[[ Information given open ]]
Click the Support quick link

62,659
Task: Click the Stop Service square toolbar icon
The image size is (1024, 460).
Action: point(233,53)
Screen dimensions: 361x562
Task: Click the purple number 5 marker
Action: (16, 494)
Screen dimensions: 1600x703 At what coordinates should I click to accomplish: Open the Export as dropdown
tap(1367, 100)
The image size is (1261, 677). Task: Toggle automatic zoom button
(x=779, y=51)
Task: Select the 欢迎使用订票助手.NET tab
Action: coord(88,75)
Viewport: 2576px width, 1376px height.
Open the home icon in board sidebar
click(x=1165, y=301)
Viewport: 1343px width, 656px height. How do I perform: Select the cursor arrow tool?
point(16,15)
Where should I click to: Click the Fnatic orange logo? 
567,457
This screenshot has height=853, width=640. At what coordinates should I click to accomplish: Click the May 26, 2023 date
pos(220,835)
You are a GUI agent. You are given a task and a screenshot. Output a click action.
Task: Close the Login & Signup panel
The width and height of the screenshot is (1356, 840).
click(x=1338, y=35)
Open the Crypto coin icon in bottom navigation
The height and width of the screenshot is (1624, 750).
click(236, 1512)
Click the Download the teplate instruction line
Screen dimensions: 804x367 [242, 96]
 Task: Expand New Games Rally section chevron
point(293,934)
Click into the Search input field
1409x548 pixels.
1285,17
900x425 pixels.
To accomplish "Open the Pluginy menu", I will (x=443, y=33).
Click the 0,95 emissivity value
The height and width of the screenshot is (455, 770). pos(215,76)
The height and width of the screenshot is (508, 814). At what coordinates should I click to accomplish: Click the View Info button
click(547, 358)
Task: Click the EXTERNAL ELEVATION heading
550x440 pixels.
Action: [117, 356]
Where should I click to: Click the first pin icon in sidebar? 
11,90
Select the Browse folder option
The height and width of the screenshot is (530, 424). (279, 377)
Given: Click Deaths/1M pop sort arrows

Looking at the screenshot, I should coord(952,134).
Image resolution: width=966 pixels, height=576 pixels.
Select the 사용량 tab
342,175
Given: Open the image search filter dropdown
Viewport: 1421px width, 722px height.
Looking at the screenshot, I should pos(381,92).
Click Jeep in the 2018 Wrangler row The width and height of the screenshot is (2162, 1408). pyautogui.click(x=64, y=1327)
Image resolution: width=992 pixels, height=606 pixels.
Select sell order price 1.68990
[[ Information given closed ]]
> _Required work_: Repeat only the stretch of lines that opens with the line containing "Viewport: 1421px width, 722px height." and closes with the final line of the entries, both included, exactly as written.

> _Solution to the exercise_:
Viewport: 1421px width, 722px height.
Looking at the screenshot, I should pos(381,92).
Click Jeep in the 2018 Wrangler row The width and height of the screenshot is (2162, 1408). pyautogui.click(x=64, y=1327)
Image resolution: width=992 pixels, height=606 pixels.
Select sell order price 1.68990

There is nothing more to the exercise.